Like Kafka, Saunders’ work is often comic and tragic at once. Its radicalism comes from the percussive venting of unacknowledged tension that humour often produces, and from its willingness to sacrifice sacred cultural symbols for fun. Reading his stories sometimes feels like being punched, then shamed; the shame is complex: for having laughed at something so unfunny (handicapped people, the horrors of the Second World War), and twinned with it, a childish surprise that such verboten topics can still be funny. In the emotional backwash of laughter and delight, an uneasy energy brews reflection. The motto of satirists is: ‘First make them laugh. Then make them think.’

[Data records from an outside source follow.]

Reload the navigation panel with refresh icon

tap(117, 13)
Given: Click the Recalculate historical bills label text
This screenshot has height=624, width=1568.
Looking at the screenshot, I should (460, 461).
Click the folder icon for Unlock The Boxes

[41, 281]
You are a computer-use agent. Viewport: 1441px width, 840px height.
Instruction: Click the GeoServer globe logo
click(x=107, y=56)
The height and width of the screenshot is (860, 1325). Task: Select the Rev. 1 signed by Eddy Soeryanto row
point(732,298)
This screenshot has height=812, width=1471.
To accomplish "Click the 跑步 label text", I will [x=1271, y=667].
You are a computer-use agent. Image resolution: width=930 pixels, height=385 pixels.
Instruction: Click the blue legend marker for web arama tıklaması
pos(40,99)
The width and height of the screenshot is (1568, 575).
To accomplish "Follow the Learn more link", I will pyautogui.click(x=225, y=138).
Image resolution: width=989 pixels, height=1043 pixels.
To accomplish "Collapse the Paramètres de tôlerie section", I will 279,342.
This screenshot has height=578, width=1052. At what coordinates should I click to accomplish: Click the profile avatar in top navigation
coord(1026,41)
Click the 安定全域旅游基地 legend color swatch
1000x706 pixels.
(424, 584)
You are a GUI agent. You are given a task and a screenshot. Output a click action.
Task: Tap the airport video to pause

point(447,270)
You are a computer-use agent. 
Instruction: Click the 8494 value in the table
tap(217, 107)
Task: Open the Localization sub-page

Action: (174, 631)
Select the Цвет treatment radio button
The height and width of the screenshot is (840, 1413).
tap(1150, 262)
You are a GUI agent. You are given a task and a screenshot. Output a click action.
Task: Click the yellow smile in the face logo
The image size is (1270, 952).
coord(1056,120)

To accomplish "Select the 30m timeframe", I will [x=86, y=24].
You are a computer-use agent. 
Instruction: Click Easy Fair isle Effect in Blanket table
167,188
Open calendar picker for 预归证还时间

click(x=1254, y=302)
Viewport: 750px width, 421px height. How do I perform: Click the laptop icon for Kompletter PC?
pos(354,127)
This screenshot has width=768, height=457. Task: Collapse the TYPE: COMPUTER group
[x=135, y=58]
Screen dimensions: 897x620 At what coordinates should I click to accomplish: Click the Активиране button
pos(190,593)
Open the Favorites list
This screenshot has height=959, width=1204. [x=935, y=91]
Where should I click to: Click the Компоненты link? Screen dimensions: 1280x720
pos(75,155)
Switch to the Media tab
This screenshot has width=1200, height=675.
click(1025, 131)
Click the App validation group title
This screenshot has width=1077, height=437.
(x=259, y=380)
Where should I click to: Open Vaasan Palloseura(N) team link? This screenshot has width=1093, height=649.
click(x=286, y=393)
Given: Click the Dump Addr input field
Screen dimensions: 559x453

Saunders did not find his voice immediately. In an interview with The Missouri Review, Saunders revealed his struggle to distinguish himself in a naturalistic vein of writing. He describes his dilemma when studying for the creative writing course at Syracuse University (the course he now teaches on): ‘I thought I’d be a “real” writer and write nice, realistic stuff. But what I eventually found out was that in realist mode the life went out of my writing. I had about three or four years of this, where nothing was really working for me.’ He was, he says, stuck in the ‘Funny versus Earnest polarity’. He revered Twain, Gogol, Kafka, but only when he reencountered what he described as a base survival instinct and started to write about his experiences as a low-paid worker – Saunders had worked since he was fifteen – did he discover the twin reservoirs of his fictional territory and his trademark sarcastic yet sentimental voice.
After supper on the final night of our course comedy emerged, along with a slim bottle of Welsh whisky. One of our students read a faux-dystopia story about a group of home counties heroines after the takeover of the British Isles by muslim fundamentalists. The women insist on holding tea parties which they attend in Laura Ashley burqas and discuss how to defy the imams while their husbands trade off the time they no longer have to spend shaving with obligatory classes on Sharia law. Like much comedy, it teetered on the brink of absurdity and outré-ness, but, buoyed by the wry voice of its protagonist and inventive prose, it righted itself. Another student surprised us that final night with a playscript about an alien invasion of South Wales. He announced that we would mount the production that very night, in a staged reading (I played the alien). The invasion was accomplished by way of a UFO cunningly disguised as a giant teapot. We laughed so hard our faces hurt.
To make our writing more comic requires a conscious decision to look at all we experience and observe with a lens attuned to absurdity, exaggeration, burlesque, scatology, cynicism and the other tools of humour: in other words, a commitment to finding the humour in any situation, we concluded. There are many veins and registers of humour, but you won’t find the one that sits most naturally with your expression if you are not looking. Nothing is sacred, comedy insists, while it laughs in the face of authority and its dark commode of threats. Like any other mode, humour can be conservative, complacent or radical. It may well depend on how much is at stake.